Electrical stimulation of cell-seeded MeTro gels. a,b) Stimulation chamber for applying electrical stimuli to cardiomyocytes cultured on the surfaces of MeTro gels. Analyses of contractile response to electrical stimulation on day 8 of culture, voltage was gradually increased at c) 1 Hz and d) 3 Hz frequencies to induce synchronized beating, the beating became more synchronized by increasing the voltage. e) Excitation threshold of cardiac tissues on both patterned and unpatterned MeTro gels at various frequencies, demonstrating that the excitation threshold was lower in patterned MeTro gels compared to unpatterned ones. f) Recording of synchronous beating signals of cardiomyocytes cultured on patterned MeTro gels in response to applied external electric field at 0.5, 1, 2, and 3 Hz. Error bars represent the SD of measurements performed on 5 samples (*p < 0.05).

Scheme 1

Schematic diagram describing the fabrication of micropatterned gels using a micro-molding process for cardiomyocyte alignment. a) Microchannels with varying channel sizes and spacings were formed on a silicon wafer, to produce a master, which was then covered with a layer of PDMS prepolymer. After curing for 1 h at 80 ° C, the PDMS mold was removed and cut into small molds (1 cm × 1 cm); b) a mold was then placed on a glass slide containing 10 μl MeTro and photoinitiator solution.
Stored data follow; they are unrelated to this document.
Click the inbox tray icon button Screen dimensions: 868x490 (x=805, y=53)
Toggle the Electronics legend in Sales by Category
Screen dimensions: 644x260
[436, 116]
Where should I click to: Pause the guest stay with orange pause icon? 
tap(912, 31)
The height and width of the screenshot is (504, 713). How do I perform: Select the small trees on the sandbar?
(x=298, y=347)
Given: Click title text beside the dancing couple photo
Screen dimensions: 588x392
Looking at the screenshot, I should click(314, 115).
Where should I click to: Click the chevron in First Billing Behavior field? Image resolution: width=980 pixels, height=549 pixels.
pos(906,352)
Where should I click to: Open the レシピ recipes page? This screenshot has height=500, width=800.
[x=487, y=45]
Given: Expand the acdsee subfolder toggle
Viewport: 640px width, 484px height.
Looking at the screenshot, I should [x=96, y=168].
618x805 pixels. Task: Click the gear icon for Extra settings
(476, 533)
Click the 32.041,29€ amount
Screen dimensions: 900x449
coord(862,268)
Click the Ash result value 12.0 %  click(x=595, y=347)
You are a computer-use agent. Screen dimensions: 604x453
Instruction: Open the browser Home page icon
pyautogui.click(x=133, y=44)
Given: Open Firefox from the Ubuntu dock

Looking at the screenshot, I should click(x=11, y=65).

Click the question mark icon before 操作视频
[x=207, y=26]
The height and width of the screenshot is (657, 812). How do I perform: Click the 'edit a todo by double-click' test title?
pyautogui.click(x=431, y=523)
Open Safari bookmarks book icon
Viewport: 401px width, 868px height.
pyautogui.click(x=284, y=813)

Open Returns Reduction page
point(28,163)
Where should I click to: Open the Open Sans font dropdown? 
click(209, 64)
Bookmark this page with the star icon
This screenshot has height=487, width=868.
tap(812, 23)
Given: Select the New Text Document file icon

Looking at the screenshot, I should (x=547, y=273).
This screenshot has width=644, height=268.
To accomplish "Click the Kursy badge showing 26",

Exposure to UV light for 35 s crosslinked the hydrogel and generated a micropatterned MeTro gel, the PDMS mold was removed from the gel after soaking in PBS for 5 min; c) the hydrogel containing microchannels was seeded with cardiomyocytes isolated from neonatal rats to align cells within the channels, an unpatterned MeTro gel was used as control.